Another report released Thursday showed that jobless claims for the week ended June 5 came in at 376,000. The estimate was 370,000. The total still marked the lowest of the pandemic era.
Investors, though, remain heavily focused on inflation, which hasn’t been a major threat to the U.S. economy since the early 1980s.
On a monthly basis, the headline CPI rose 0.8% while the core was up 0.7%. The estimate was 0.5% for both readings.
Markets largely shrugged off Thursday’s inflation report, with stock market futures indicating a gain at the open though government bond yields moved higher. The benchmark 10-year Treasury note last traded near 1.52%.
Prices urged across a variety of sectors as the economy continued to recover from the harsh restrictions government officials put in place during the pandemic.
Household furnishings and operations rose 1.3%, the biggest month-over-month gain since January 1976. Airline tickets continued their climb higher, rising 7% for the month and 24% from a year ago as more passengers take to the skies. Car and truck rentals rose along with sales prices, jumping 12.1% to compound a 16.2% increase in April and are up 110% from a year ago.
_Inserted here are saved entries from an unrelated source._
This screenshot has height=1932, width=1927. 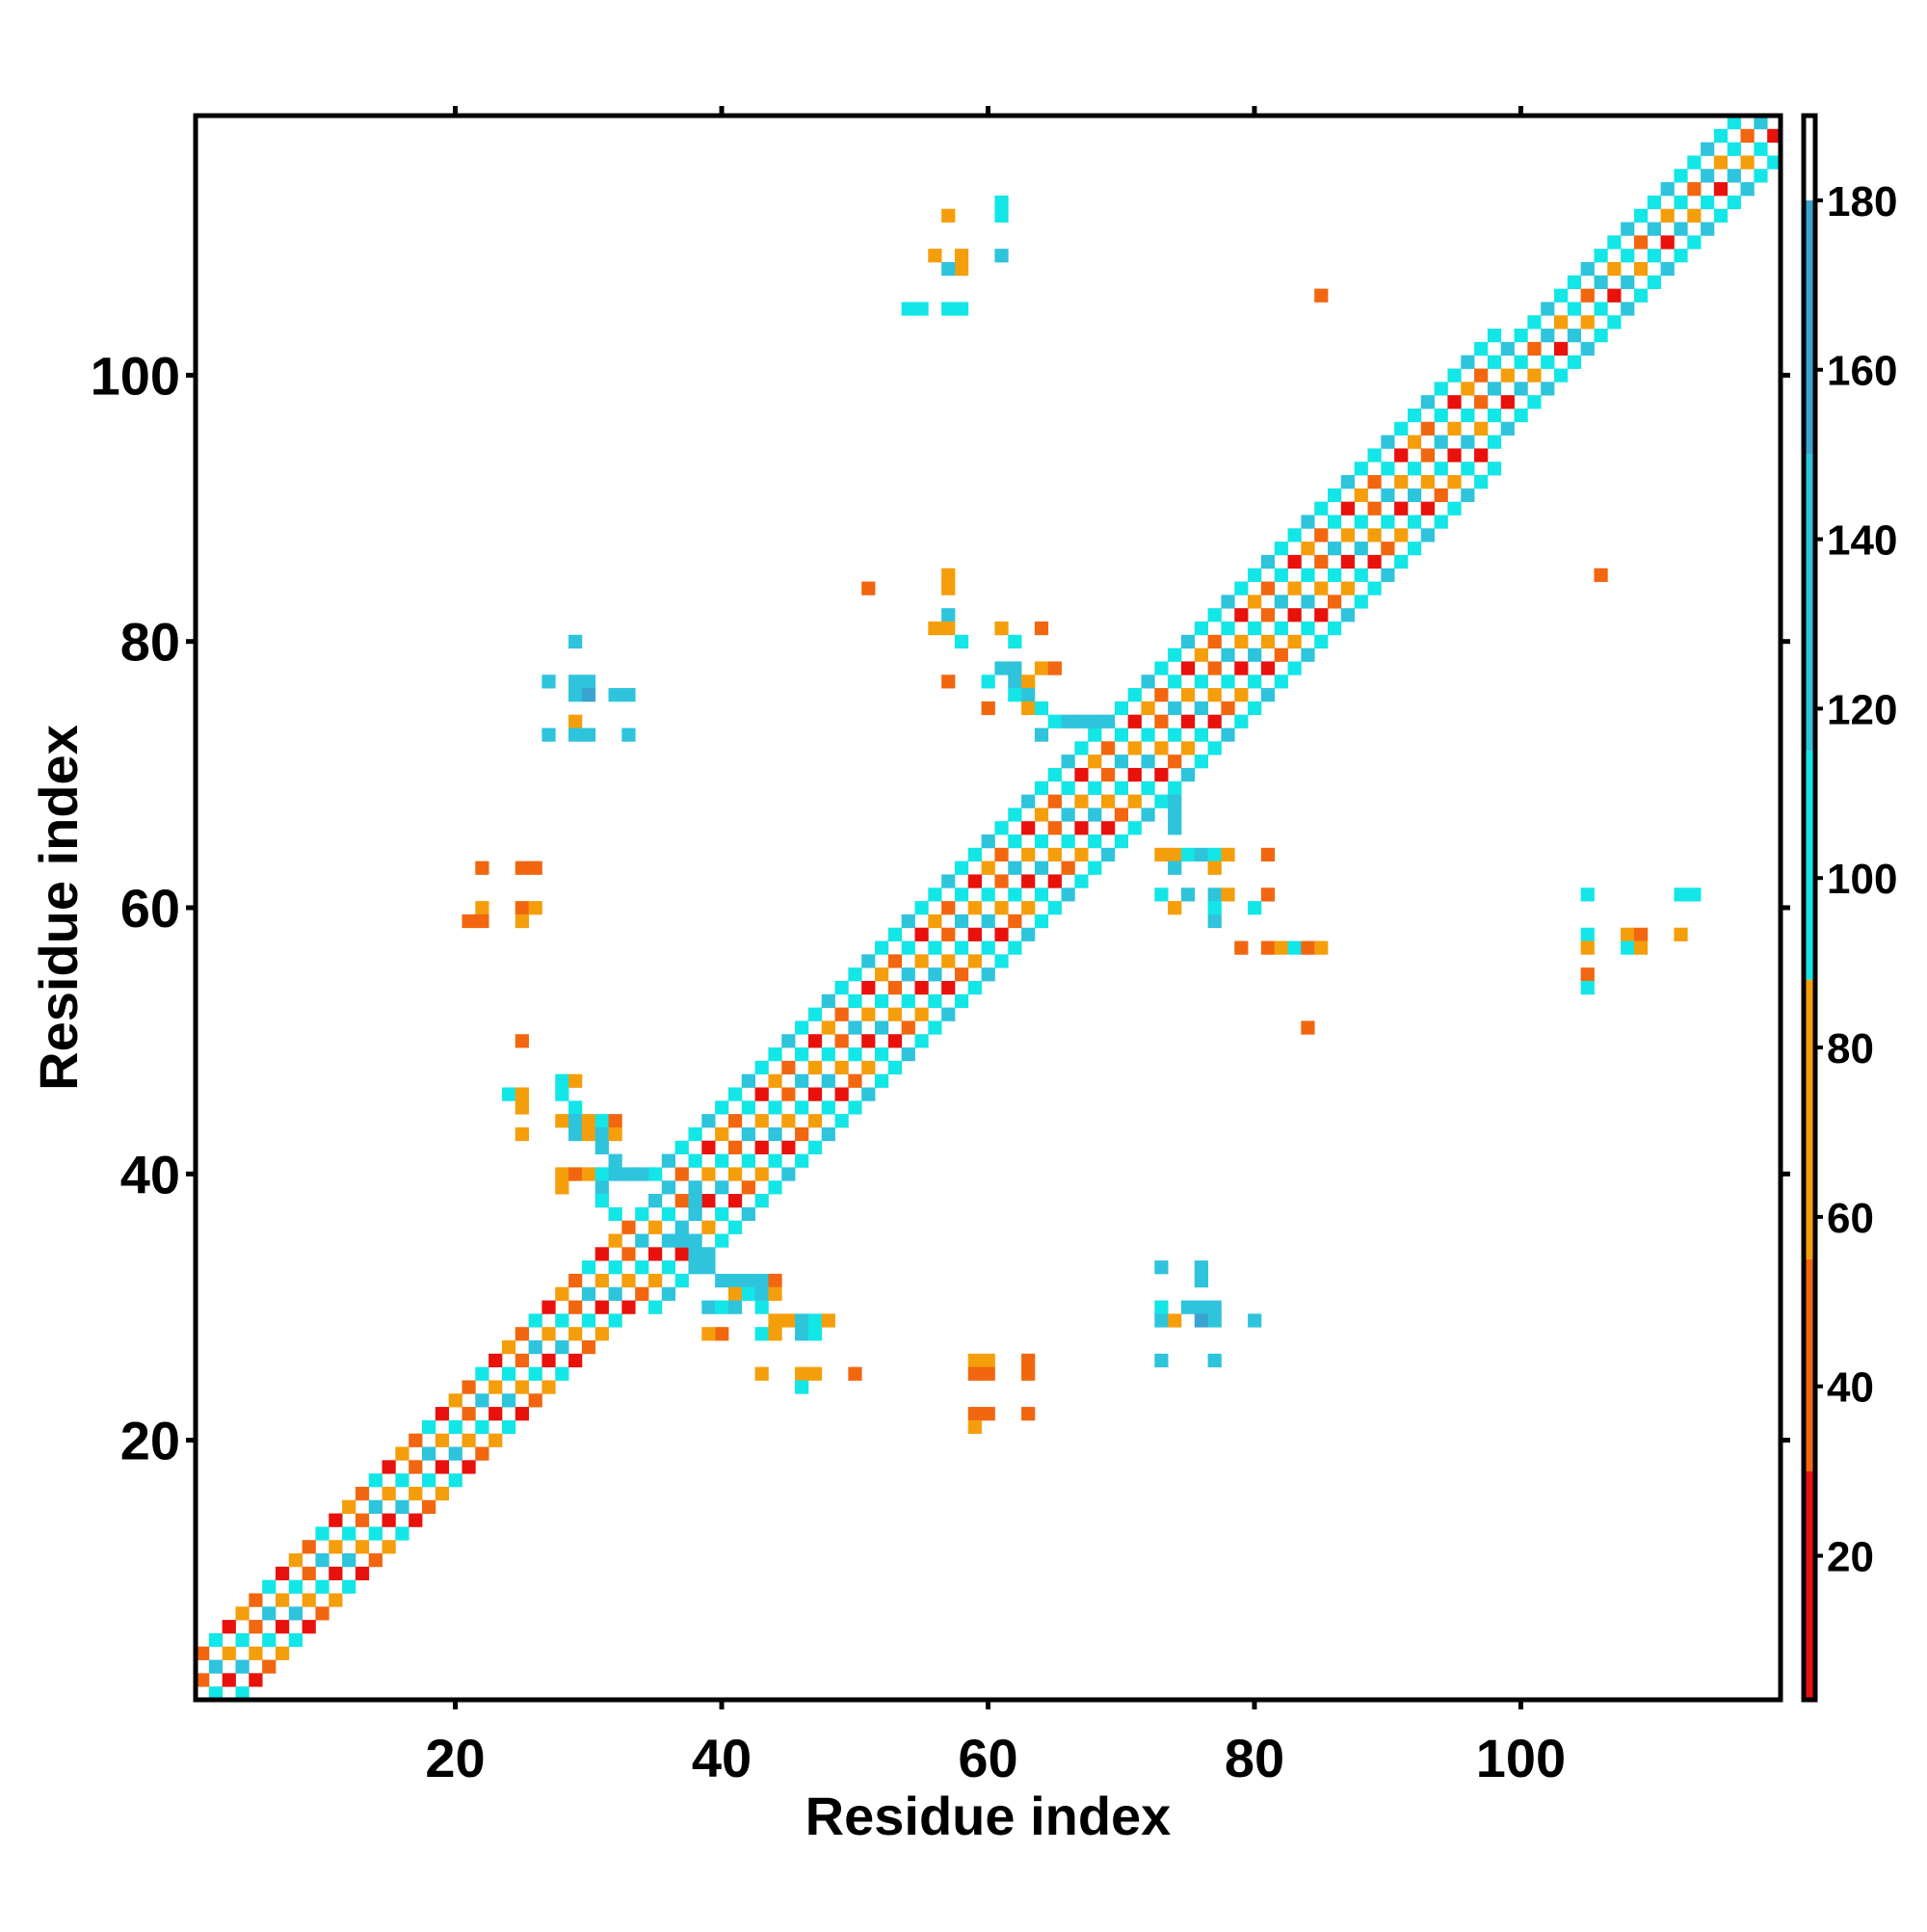 I want to click on y-tick-label: 80, so click(x=150, y=642).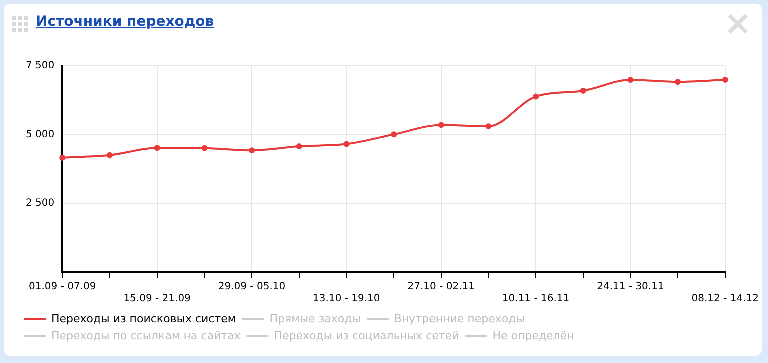 This screenshot has width=768, height=363. What do you see at coordinates (536, 300) in the screenshot?
I see `x-tick-label: 10.11 - 16.11` at bounding box center [536, 300].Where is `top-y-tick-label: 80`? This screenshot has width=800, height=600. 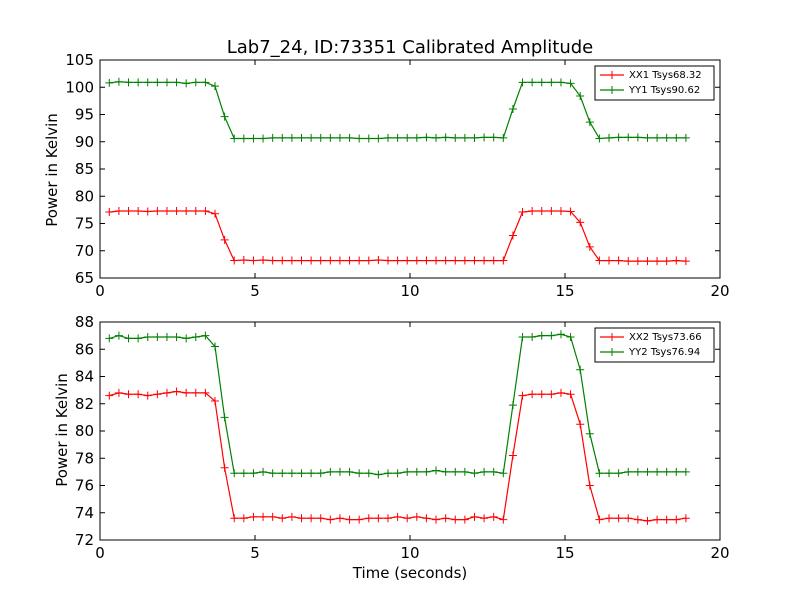 top-y-tick-label: 80 is located at coordinates (84, 196).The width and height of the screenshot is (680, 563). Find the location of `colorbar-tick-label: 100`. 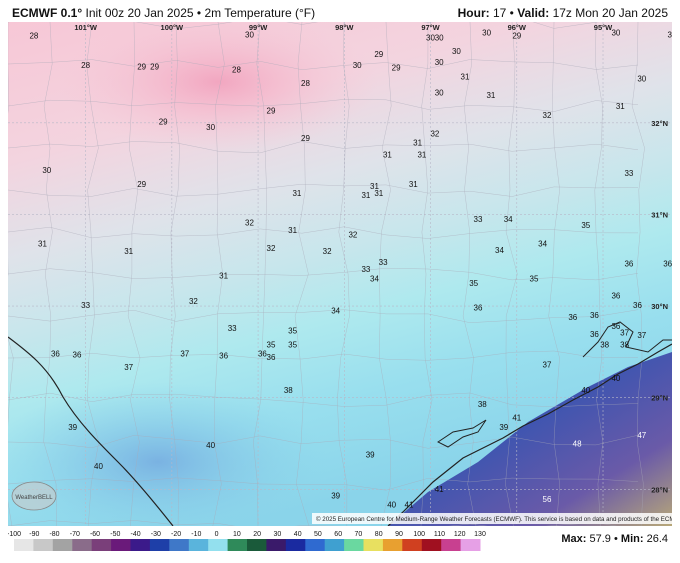

colorbar-tick-label: 100 is located at coordinates (419, 534).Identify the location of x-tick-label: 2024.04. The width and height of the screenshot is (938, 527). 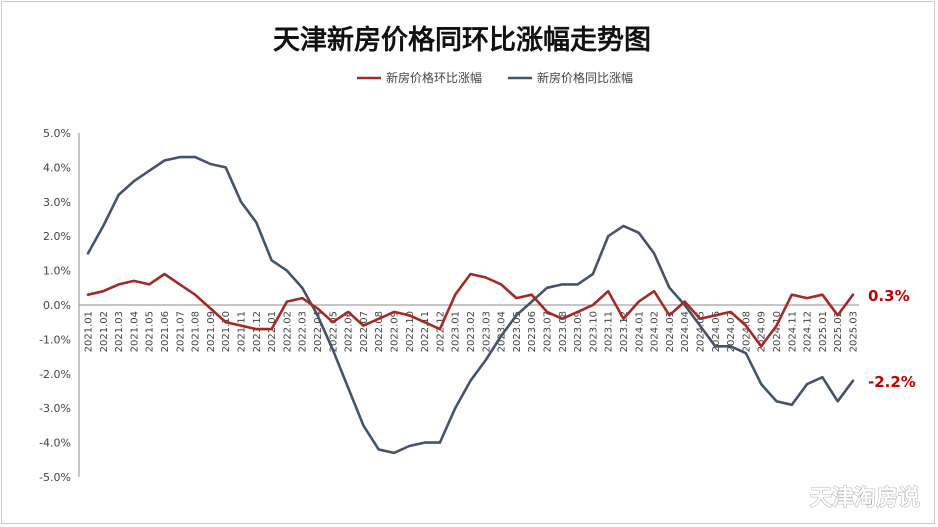
(686, 332).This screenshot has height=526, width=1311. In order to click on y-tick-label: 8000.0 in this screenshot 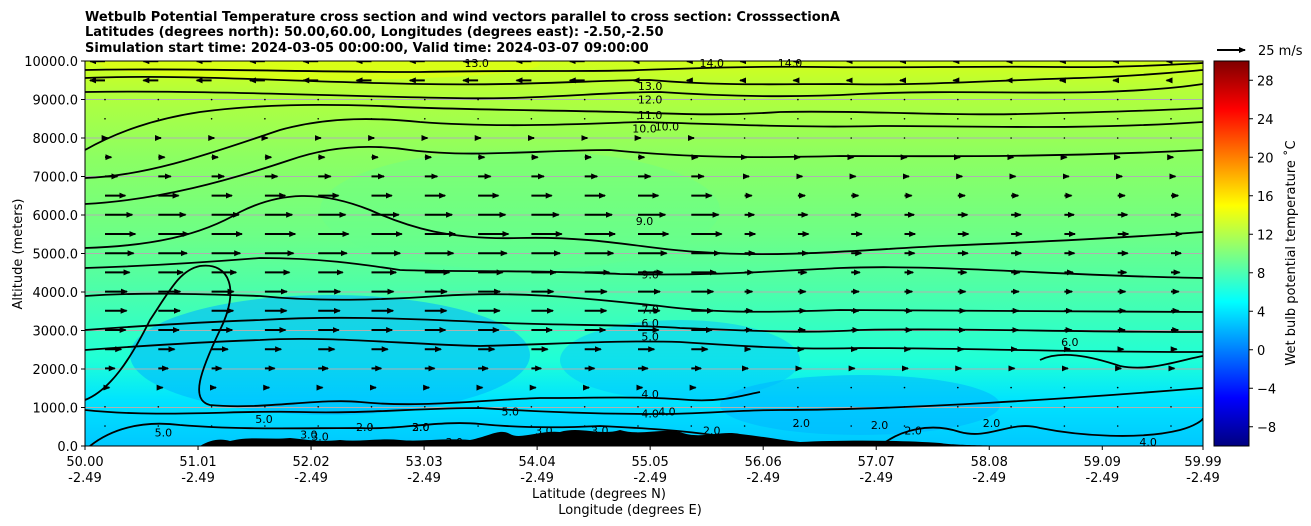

Shelter cost, which make up about one-third of the CPI, rose 0.3% for the month and 2.2% year-over-year. Within that group, an index that includes hotel and motel costs jumped 10% for the 12-month period.
While inflation was rising, weekly jobless claims were continuing to nudge lower.
The total of 376,000 represented a decline of 9,000 from the previous week and marks another low since the March 14, 2020 level that preceded an explosion in unemployment unlike anything the U.S. had seen before.
Continuing claims fell considerably, dropping by 258,000 to a new pandemic-era low of just below 3.5 million. Around the same time a year ago, the total was 18.9 million.
The total of those getting benefits under all federal programs declined by 95,099 to 15.35 million, about half where it was at the same time in 2020. Enrollment continues to decline in pandemic-related programs as the September expiration of expanded benefits nears and as many states are curtailing their programs.
On a state level, big drops were recorded in Pennsylvania (-23,703) and California (-18,999).